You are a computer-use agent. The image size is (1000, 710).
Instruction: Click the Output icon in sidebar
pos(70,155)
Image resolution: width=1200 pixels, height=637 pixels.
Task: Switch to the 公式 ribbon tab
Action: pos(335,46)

## Task objective
Write out the records again, exactly as given.

## Task output
You are a computer-use agent. The image size is (1000, 710).
Instruction: Click the Output icon in sidebar
pos(70,155)
Image resolution: width=1200 pixels, height=637 pixels.
Task: Switch to the 公式 ribbon tab
Action: pos(335,46)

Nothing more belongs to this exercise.